Las organizaciones sanitarias (la FDA norteamericana, la Agencia Europea de Vacunación, la Organización Panamericana de la Salud) y los expertos más prestigiosos del mundo coinciden en que tenemos que convivir con la pandemia de la COVID-19 y que no habrá relativa normalidad sino hasta que exista una vacuna confiable y se inmunice con ella a dos tercios de la población de un territorio.

Ese diagnóstico ha puesto a los países desarrollados en una carrera desesperada por fabricarlas (China, EE.UU., Rusia, Alemania, Reino Unido), o asegurarse de que laboratorios multinacionales les provean de ellas.
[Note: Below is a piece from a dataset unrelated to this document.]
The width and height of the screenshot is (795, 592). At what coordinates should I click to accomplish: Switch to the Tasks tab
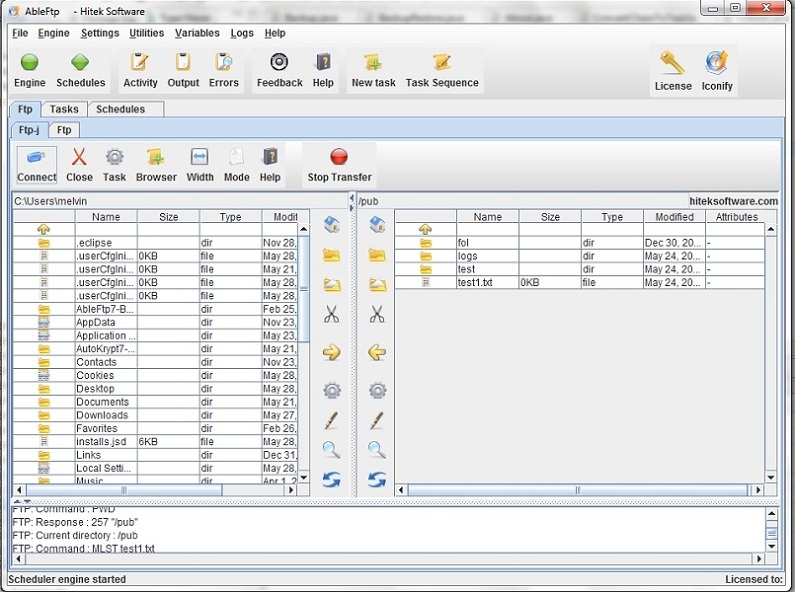(x=64, y=109)

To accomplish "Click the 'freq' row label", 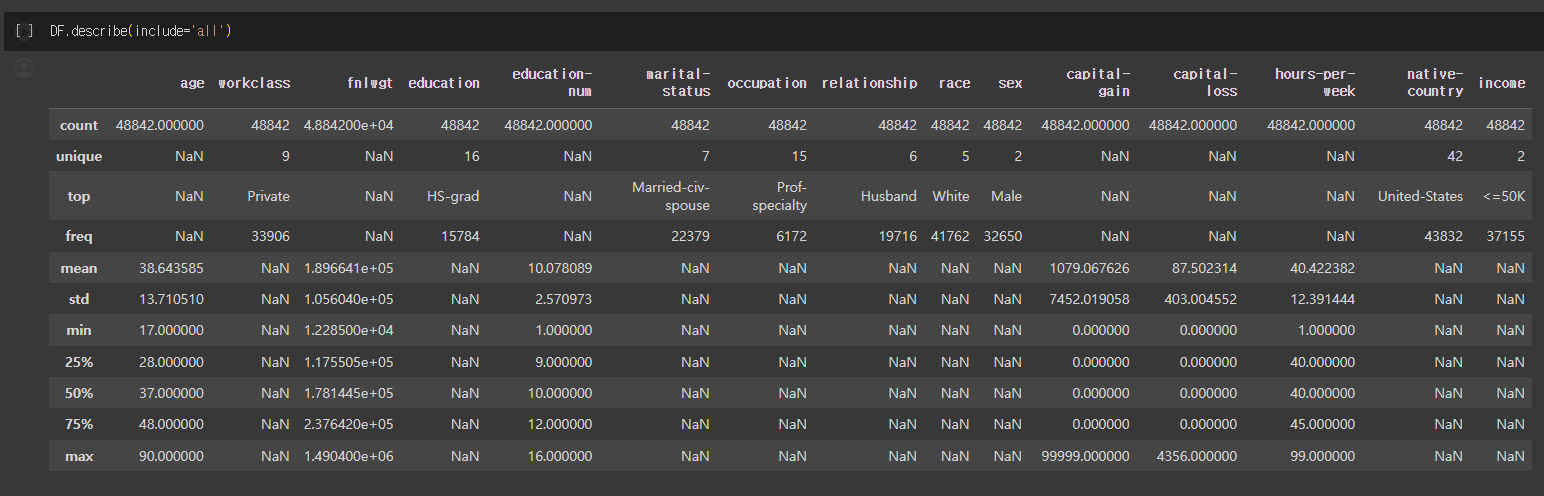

Los subdesarrollados no tienen más alternativa que ponerse a la cola de la lista de espera o juntarse para asegurar una mínima partida de las medicinas salvadoras. Ecuador no está.

Colombia y Chile, por ejemplo, forman parte de la iniciativa Covax, un emprendimiento que junta a organismos multinacionales y entidades particulares benéficas (encabezados por la Organización Mundial de la Salud) para garantizar que la distribución de las vacunas no sea inequitativa.

Han comprado 10 millones de vacunas cada uno y es posible que obtengan un puesto preferente en la distribución. Chile agrega un plan complementario: le compró 20 millones de dosis a la multinacional china Sinovac Biotech la semana pasada y empezará a fines de mes los ensayos clínicos con 3.000 voluntarios para que se pruebe el producto Coronavac.

¿Y Ecuador para cuándo? Si le preguntan al Ministerio de Salud les dirá que ya somos parte de la Covax, que este es el país que queremos. Fin del comunicado.

Los medios replicarán eso y no preguntarán ni cuándo, ni quién firmó, ni cuántas vacunas reservó, peor cuántas pagó, como hicieron Colombia y Chile. Pero la noticia ya está. Como cuando publicaron en marzo que tendríamos 2 millones de pruebas rápidas contra la COVID-19... y solo llegaron 7 mil.

Si ni siquiera estamos en la cola de nada, y menos tenemos plan B para reservar, pagar, testear y distribuir las vacunas, ¿cuándo podremos volver a la normalidad que Colombia y Chile planean que será a finales del próximo año? ¿En 2022? ¿O Dios proveerá?